The day after the sale had been completed and before any restoration work had begun, Sharon took a walk around the inside. Entering a small room which at one time had been a large dining parlor, she sat her oversized handbag on the floor in the middle of the room. leaving the heavy bag, she proceeded through several more rooms until finally entering one that contained piles of old magazines and newspapers. Sitting down to thumb through the stacks, she lost track of time as she became fascinated with the news and fashions from years past. 

When the shadows began to lengthen and the light to dim, she realized she had been there longer than she had intended. Hurrying back into the dining parlor to retrieve her bag, she found it right where she had left it, but sitting next to it was a pair of 14-karat gold earrings. The earrings were ones Sharon had loved and treasured, but had lost more than a year ago! She had looked everywhere for the missing jewelry, but no trace of them had turned up until now, a year after she lost them, sitting next to her handbag on the floor of a house she had not even known existed a year ago!

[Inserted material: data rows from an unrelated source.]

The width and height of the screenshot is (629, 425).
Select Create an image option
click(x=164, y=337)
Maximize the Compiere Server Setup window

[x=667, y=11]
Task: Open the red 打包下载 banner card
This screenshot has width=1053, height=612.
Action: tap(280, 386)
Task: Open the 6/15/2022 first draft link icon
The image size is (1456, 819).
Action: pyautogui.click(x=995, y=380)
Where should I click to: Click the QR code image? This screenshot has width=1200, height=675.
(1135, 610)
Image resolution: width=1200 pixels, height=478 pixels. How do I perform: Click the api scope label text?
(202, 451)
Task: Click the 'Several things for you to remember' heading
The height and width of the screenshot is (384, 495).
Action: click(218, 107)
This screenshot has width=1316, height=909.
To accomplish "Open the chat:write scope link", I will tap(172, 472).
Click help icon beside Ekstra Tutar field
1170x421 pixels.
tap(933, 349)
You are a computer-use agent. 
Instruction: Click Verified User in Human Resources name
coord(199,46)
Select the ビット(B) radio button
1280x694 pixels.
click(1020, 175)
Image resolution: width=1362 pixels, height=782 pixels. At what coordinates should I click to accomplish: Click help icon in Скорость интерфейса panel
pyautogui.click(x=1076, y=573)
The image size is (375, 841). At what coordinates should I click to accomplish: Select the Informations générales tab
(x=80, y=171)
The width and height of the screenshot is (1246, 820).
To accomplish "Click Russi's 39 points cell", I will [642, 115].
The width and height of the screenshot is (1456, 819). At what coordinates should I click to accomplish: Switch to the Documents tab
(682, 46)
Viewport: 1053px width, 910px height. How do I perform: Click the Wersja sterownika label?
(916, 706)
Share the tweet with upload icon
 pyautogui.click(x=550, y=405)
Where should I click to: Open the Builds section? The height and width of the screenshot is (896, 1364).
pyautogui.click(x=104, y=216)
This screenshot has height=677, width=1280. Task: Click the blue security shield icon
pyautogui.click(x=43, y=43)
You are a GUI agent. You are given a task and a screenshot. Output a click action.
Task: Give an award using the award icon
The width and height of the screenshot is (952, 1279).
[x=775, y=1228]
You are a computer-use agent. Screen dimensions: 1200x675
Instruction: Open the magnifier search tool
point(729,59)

Sharon believed then and still believes the return of her earrings had been a housewarming present from Mrs. Powell, long dead, but obviously happy Sharon had purchased her home and intended to restore it and once again fill it with love.

As the restoration work continued, Sharon would often enter a room and feel a presence of someone else. She could feel she wasn't alone, but it was never spooky and she was never frightened. Quite the contrary in fact as she said it was always a welcoming sensation.

After restoration, Sharon decided to open her now beautiful home to other people by turning it into a bed & breakfast. She doesn't advertise the ghostly presence, but some of her guests have reported hearing footsteps in the hallways at night when nobody is up and around. Sometimes footsteps are heard going up and down the stairs long after everyone has retired for the night. There are also reports of soft waltz music being heard which seems to emanate from everywhere and nowhere at the same time with no source able to be pinpointed. Most describe the sound as seeming to be stringed instruments, most likely violins. The haunting sounds are exactly what one would expect to hear coming from a cultured family home of the early 1900's.

Sharon often catches a glimpse of a family, but they are barely visible and completely disappear almost as soon as they are seen. The man wears a top hat and the woman is always wearing a long dress which appears to be from the late 1800's. There are also two children, little girls who always stand in front of their parents holding hands. They give the appearance of being very happy. Sharon thinks they are the Powell family and they seem pleased with what she has done and the way she takes care of "their" home.

The Rose of Sharon is a nice, homey bed & breakfast in the interesting town of Waxahachie, Texas. It is often full of paying guests, many of whom are repeats - folks who found the inn to be so inviting that they return multiple times. And nobody minds at all the friendly, happy ghosts that continue to watch over their home.